So, I was watching John Oliver's youtube videos from Last Week Tonight. They're a good laugh, and I mostly avoid the ones where I know I am going to be offended (I DO try to inform myself on other points of view than my own, but John Oliver is not where I go for such things).
So anyway, I broke the rule, and ended up watching the one where he talks about the gay marriage vote in Ireland. It was as I expected, and of course, he took a stab at the Church, because - I paraphrase - Its victories for humanity included "the Crusades, forced adoption and a wildly successful paedophile exchange program". Guffaw.
The thing that gave me pause, actually is the mention of the Crusades. Of course, comedians like John Oliver bank on accepted ideas (even though these accepted ideas have little to do with what the public actually thinks, and a lot more to do - although they would be mortified to admit this -with political correctness).
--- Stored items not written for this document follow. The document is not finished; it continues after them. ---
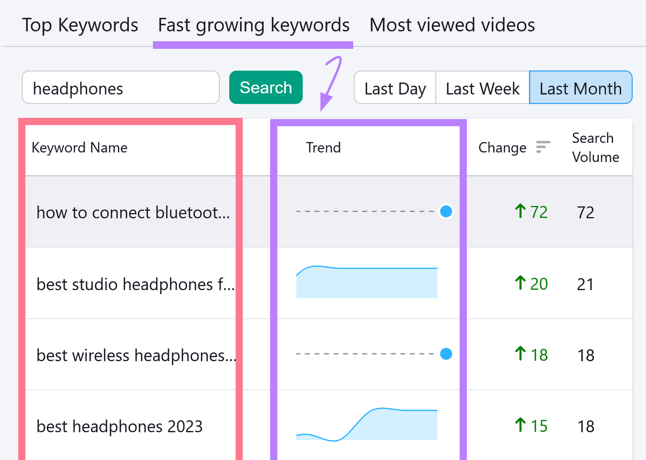Select the Last Day time filter
This screenshot has width=646, height=460.
click(394, 88)
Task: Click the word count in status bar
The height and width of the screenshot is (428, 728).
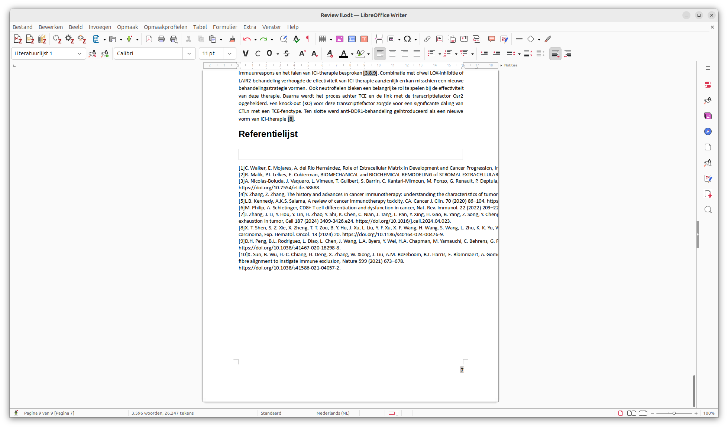Action: [162, 413]
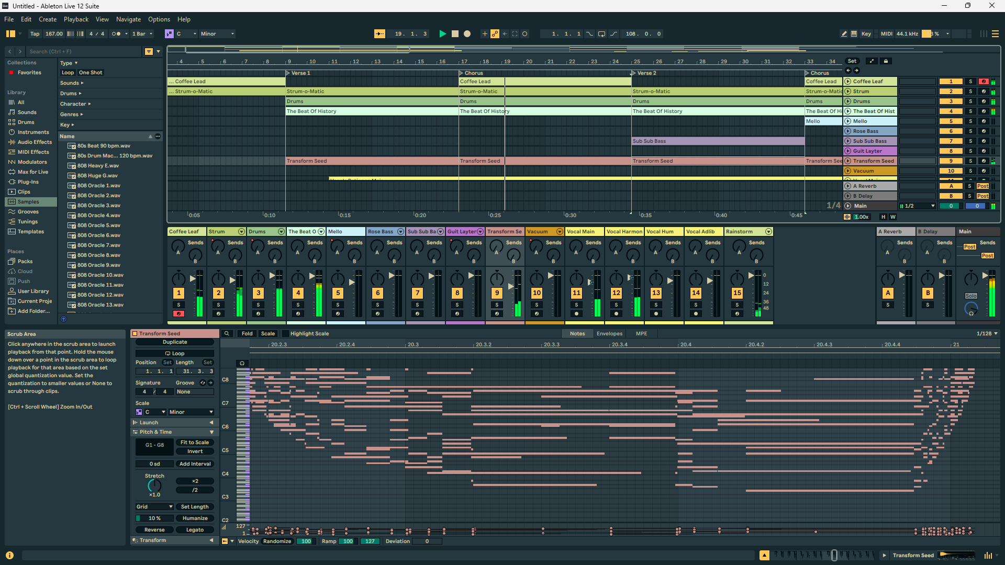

So I didn't expect him to use a properly contextualised, factually accurate and measured description of a historical event. Of course he was going to go with what one is supposed to think about the Crusades.
But it is still galling, especially to a historian, because it relies on impressions and tone rather than facts and research, whilst still being presented as an absolute everybody should agree on.
So, the tone in which one must think of the Crusades is : bad, proto-colonialism, bullying of innocent Muslims (who were so much more advanced than their boorish enemies).
And this is just accepted. This is what a very complex situation is reduced to. No-one pauses to ask a few basic questions: so how did the Muslims get there? Who was there before? What happened to them? Was there any truth in the Christians' claim? Or even if these questions seem too arcane, how about the most basic of all: Who won the war?
Because the answers actually are: by conquest / Jews, Christians and Pagans / they gradually had to convert / yes, there was, Byzantium had been begging for help for decades (no, it didn't turn out brilliantly for them in the end).
And to the most basic question of all: the Muslims.
|See? Perfectly able to defend themselves.|
This image of agressive westerners coming to uproot innocent non-violent natives under made-up pretexes invented by a power-hungry and calculating Church has next to no truth in it whatever. At best, you are getting confused with the nineteenth century (or the sixteenth). You are ignoring the context. You are swallowing propaganda whole without the smallest modicum of doubt, or attempt at verification.
The tone given to an event has nothing to do with history. Or rather, it does, but not the history which was taking place at the time. Here, it is coloured by post-colonialism, it is the forceful injection of later events into a Medieval reality.
Just like when English kids root for the Saxons against the Normans, they are actually using Nineteenth century concepts of nationalism in a context which had no notion of it.
And the harm this can do is great. Because if you insist on judging historical events by the standards of our time, rather than theirs, not only will you be incapable of recognising the humanity of your forebears (and therefore only have contempt for them, and accept whole the idea that OUR time, is the best time, no need to look back), but also, you will put your own legacy at risk.
Because if it's ok to condemn great men of the past because of what we think now, it will be ok for your children to dismiss and condemn your opinions and actions, and by extension your whole person, according to standards you can't even fathom yet.
So stop it.
P.S: Of course I'm not saying all was great and good in the olden days, and we should not criticise anything. I'm just saying, we should always be aware it's more complicated than that.